The most recent addition to the loudspeaker systems are eight Electro-Voice Xi-Series 1122 two-way full-range enclosures and four Xi-1191 subwoofers. These are supplemented by a legacy EV powerhouse comprising two AP 1200, two AP 2000 and two AP 3000 amplifiers; plus four EV Dx38 processors with RACE editor software and crossover for the subs. These are also used for shows being staged in other theatres or outdoors, or to boost the venue’s resident system, an EV EVA line array set-up with four 2082 full-range modules flown on either side of the stage and a delay system with two 2082 and an EVF-1181S sub per side. Stage monitors are four EVU-2082/95, and several other enclosures can be positioned wherever required: two EV EVF-1181S subwoofers and eight EV ZX1-90. Four EVU-2082/95 are on front fill duty.
Brambilla adds: “We record all our productions, not only for our archives, but also – on request – for state broadcaster RAI and other broadcast networks. This is done with a pair of iMacs and a MacBook Pro, with Digidesign Digi 002R and 003R interfaces, an RME Fireface UC interface and an Akai DR8 HD recorder. Software includes BIAS Peak Pro 5.2, Apple Logic Studio 8, Ableton Live 7 and QLab 2.3.8.”
The theatre’s resident video set-up features an Eiki LC-XT5 15,000 ANSI lumens LCD projector, a NEC NP3250G 5,000 ANSI lumens unit and a Philips LC4341. Playout is courtesy of Dataton Watchout multi-display software.
As well as these impressive audio recording and sound reinforcement systems, the theatre is one of the first venues of this type to be able to put a large in-house stock of LED lighting fixtures at productions’ disposal.

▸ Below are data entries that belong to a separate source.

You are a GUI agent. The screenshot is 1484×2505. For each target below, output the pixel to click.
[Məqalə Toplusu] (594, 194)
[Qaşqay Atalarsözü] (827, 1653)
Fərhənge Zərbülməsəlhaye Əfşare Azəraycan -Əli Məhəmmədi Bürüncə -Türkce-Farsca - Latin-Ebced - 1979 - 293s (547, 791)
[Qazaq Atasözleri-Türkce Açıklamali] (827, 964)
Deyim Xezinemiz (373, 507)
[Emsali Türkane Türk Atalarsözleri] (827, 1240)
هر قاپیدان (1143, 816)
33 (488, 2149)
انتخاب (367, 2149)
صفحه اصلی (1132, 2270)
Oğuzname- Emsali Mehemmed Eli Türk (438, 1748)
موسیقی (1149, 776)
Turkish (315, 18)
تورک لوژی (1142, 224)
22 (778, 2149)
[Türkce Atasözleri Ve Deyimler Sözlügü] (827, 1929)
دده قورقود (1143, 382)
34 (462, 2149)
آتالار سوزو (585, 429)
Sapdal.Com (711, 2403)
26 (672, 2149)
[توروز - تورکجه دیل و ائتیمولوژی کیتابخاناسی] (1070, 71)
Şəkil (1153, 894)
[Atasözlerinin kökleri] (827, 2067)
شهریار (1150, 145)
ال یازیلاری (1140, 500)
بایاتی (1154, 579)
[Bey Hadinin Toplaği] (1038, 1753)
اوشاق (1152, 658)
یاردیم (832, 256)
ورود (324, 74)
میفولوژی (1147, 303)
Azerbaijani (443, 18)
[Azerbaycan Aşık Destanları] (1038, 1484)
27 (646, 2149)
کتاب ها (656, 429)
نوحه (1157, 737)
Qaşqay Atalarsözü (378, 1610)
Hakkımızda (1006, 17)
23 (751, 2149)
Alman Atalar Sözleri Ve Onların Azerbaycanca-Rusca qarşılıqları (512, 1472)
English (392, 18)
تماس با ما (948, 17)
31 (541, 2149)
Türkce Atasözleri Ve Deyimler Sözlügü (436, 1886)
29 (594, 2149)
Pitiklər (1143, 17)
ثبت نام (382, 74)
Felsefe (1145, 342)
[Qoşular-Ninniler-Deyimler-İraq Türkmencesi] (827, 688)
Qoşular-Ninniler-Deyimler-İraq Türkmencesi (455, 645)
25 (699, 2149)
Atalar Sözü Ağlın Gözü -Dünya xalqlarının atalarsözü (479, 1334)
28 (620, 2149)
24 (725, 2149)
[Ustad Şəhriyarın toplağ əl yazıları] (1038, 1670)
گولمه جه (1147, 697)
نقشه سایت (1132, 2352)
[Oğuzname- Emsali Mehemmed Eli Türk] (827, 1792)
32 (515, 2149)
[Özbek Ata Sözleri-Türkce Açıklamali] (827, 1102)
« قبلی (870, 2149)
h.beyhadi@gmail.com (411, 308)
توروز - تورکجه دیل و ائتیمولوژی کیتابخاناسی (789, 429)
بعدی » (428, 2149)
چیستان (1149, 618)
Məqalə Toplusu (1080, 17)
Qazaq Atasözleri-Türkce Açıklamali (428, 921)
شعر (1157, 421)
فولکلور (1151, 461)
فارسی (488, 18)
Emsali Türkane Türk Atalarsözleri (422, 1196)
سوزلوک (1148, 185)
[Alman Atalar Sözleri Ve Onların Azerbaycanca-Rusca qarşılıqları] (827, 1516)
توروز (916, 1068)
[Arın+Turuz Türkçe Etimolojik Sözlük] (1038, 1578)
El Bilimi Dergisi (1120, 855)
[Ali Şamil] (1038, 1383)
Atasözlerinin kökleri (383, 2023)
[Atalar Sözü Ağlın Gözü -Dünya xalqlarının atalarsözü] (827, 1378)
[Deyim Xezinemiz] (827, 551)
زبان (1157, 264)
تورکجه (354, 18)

Milan’s Biobyte developed the design of the stage equipment, the multimedia systems and the stage lighting, and supplied the LED-based lighting rig.
Head electrician Gianni Pagliai explains: “At present, the theatre puts both conventional LED lighting fixtures at the disposal of the productions it hosts, but our objective for the future is to exploit fixtures using LED technology to the utmost.
“The difficulty we meet when submitting our list of LED fixtures to the various Italian and foreign lighting designers is the fact that, not being fully aware of the value of the fixtures and the results they can achieve on stage, some are reluctant to change, preferring to play safe with conventionals; but in the end, once their resistance has been overcome, and they use the LED fixtures, they are convinced that they offer an excellent alternative to the so-called old lights.”
As well as eight Clay Paky A.leda washes, the theatre took delivery of no fewer than 300 LED fixtures by Italian manufacturer and distributor Spotlight.
Since automated discharge fixtures are constantly upgraded, the theatre normally brings them in according to the LDs’ requests. For example, for the 2016 Festival’s opening opera, Iolanta, they were supplied by the lighting contractor for the venue for over 25 years, Alberto Mariani’s Luce È.
“We also have a long-standing relationship with Milan-based lighting manufacturer Spotlight, which has always guaranteed top-grade efficiency from its own products and the brands it distributes,” adds Pagliai, concluding, “Iolanta featured a rig with 70 automated fixtures and, thanks to Davide Gabbani of ETC Italy, we were able to control it with an ETC Gio console and the support of a specialist op drafted in for the occasion from London. This proves the importance of our festival – one of the oldest in Europe – and the cultural value of the Opera di Firenze Maggio Musicale Fiorentino Foundation.”